Key Highlights
- SiFive secured $400 million in new funding at a $3.65 billion valuation
- Nvidia participated alongside Apollo, Point72, T. Rowe Price, and additional investors
- Atreides Management served as the lead investor for the round
- SiFive provides open-source RISC-V chip blueprint licenses rather than manufacturing hardware
- Funding will accelerate development of CPU architectures tailored for AI data center applications
A Silicon Valley-based semiconductor design company established in 2015 has successfully completed a $400 million financing round, pushing its valuation to $3.65 billion. The funding round saw investor interest surpass the company’s initial fundraising target.
Gavin Baker’s Atreides Management, where Baker previously held a portfolio management role at Fidelity, spearheaded the investment. The round drew participation from Nvidia, alongside Apollo Global Management, Point72, Sutter Hill Ventures, Prosperity 7 Ventures, and investment accounts managed by T. Rowe Price Investment Management.
According to Reuters, SiFive’s CEO Patrick Little anticipates this funding round will be the company’s last before pursuing a public market debut, though no specific IPO timeline has been disclosed.
Rather than producing physical semiconductors, SiFive operates by licensing customizable chip architecture blueprints that clients can adapt for proprietary applications. Notable clients include Alphabet, Google’s parent organization.
SiFive’s Competitive Edge
The company builds its designs around RISC-V, an open-standard chip architecture governed by an independent nonprofit organization. Unlike proprietary architectures from Arm or Intel’s x86 platform, RISC-V operates without corporate control, offering companies greater supply chain autonomy and design flexibility.
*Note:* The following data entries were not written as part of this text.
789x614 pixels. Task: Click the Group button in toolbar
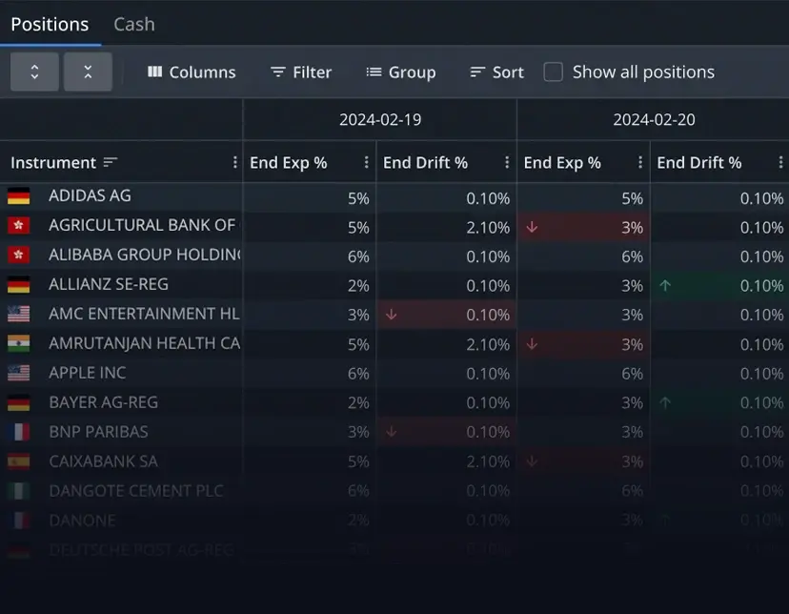point(400,72)
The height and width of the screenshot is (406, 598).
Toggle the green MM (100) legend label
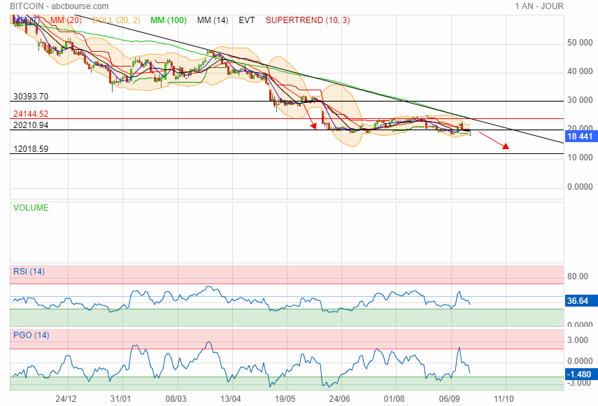pyautogui.click(x=166, y=20)
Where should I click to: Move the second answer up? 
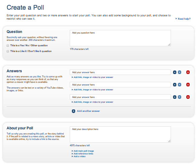(x=175, y=85)
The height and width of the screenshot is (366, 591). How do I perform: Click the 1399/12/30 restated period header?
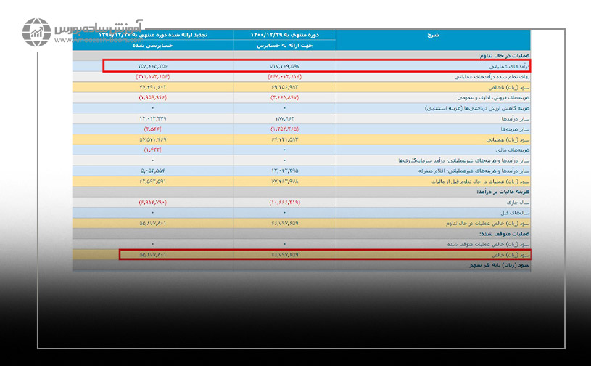click(x=153, y=34)
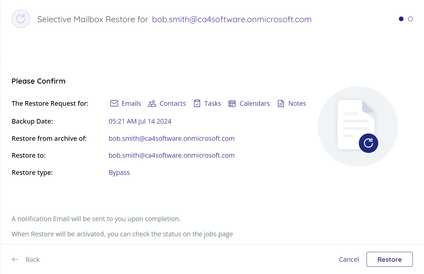Click the Restore to mailbox address link
424x274 pixels.
point(171,155)
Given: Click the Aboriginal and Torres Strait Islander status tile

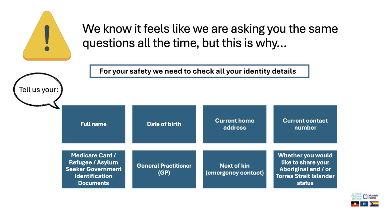Looking at the screenshot, I should (305, 169).
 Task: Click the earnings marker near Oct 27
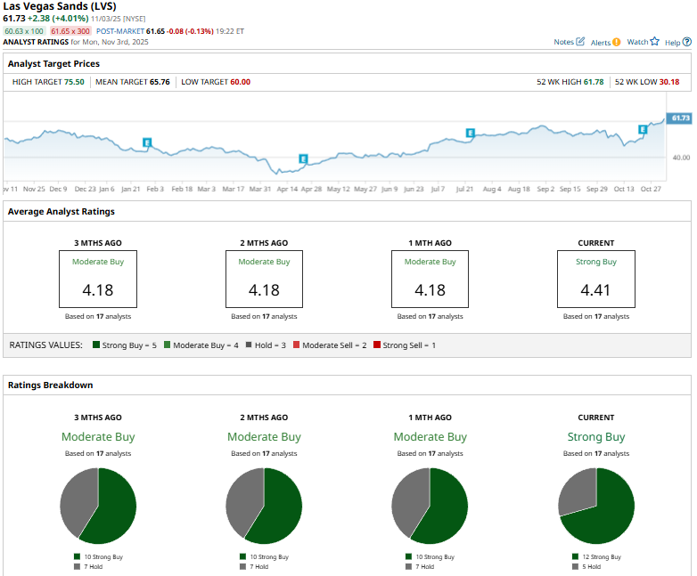coord(643,130)
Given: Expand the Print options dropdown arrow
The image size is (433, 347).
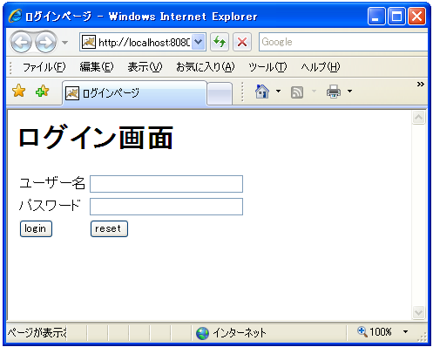Looking at the screenshot, I should pyautogui.click(x=349, y=92).
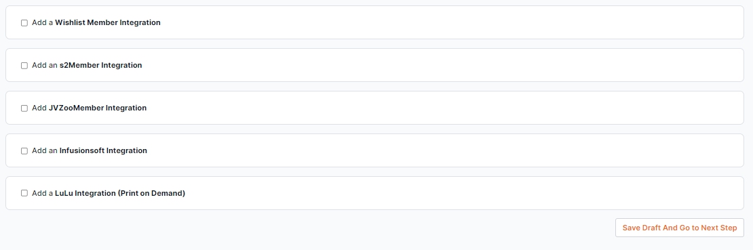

The startup previously secured $175 million during a March 2022 funding round headed by Coatue Management, which established a pre-money valuation of $2.33 billion. That financing included contributions from Intel Capital and Qualcomm Ventures.
Arm Holdings has historically commanded the chip design licensing sector. However, Arm recently announced its first manufactured semiconductor—an AI-focused chip created in partnership with Meta—with adoption from companies including OpenAI and Cloudflare. This strategic pivot positioned Arm as a direct competitor to some of its licensing customers.
Little views this industry shift as creating new opportunities. “There’s uncertainty about where their tried-and-true suppliers are going to be able to take them over the coming years,” Little said.
Focus on AI Data Center Infrastructure
The fresh capital will fund development of specialized CPU architectures engineered specifically for AI data center deployments. This represents a strategic expansion for SiFive, which has traditionally concentrated on chip designs for embedded applications and niche computing scenarios.
While RISC-V processors have been perceived as less proven than Arm or x86 alternatives in high-performance computing environments, Little contends the technology has matured sufficiently to compete in enterprise data center workloads.
The company is engineering its designs for compatibility with Nvidia’s CUDA software ecosystem and NVLink Fusion architecture. NVLink Fusion provides a rack-level server framework enabling diverse CPU platforms to integrate directly with Nvidia’s AI computing infrastructure.
Nvidia finds itself in a unique position—actively competing against Intel and AMD in data center processors while simultaneously investing in SiFive, which utilizes a fundamentally different chip architecture approach.
Competition in the data center CPU segment has intensified considerably. Arm launched a new competing product last month, Nvidia has developed its own solution, and Intel has acknowledged demand levels exceeding its current production capacity.
This marks SiFive’s first funding activity since March 2022, representing a four-year gap between financing rounds.